┌──
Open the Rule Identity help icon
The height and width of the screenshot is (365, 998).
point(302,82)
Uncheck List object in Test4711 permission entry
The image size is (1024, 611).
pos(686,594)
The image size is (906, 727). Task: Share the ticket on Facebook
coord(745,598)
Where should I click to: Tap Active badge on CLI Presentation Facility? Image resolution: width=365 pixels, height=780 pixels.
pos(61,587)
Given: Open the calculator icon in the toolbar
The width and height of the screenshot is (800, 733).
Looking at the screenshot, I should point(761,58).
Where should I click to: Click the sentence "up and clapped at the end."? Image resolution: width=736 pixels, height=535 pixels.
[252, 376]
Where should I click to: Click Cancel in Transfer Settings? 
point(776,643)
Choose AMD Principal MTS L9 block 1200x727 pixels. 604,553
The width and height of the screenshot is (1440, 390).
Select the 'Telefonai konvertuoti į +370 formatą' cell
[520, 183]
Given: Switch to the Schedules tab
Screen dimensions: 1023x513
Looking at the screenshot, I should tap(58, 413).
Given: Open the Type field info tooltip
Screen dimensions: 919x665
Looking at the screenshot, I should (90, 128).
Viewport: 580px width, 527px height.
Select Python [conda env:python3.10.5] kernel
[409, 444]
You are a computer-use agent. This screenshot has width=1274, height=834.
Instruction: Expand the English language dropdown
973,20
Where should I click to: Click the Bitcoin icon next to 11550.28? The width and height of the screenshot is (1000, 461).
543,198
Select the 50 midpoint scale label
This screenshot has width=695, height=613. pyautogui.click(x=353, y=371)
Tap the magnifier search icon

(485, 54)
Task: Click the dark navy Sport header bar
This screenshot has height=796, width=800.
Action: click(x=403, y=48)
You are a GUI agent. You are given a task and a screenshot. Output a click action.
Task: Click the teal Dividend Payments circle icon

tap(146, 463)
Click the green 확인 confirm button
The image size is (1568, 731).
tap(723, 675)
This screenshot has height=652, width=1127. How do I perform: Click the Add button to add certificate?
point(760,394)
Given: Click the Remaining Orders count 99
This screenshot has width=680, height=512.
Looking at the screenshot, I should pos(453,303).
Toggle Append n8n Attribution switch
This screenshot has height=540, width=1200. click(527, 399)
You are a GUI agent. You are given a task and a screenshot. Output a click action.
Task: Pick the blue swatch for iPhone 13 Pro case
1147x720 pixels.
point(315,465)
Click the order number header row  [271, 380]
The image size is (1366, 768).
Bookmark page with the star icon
└──
Which lines above hold the string "header"? Copy every one of them.

### Exercise result:
Task: Click the dark navy Sport header bar
Click the order number header row  [271, 380]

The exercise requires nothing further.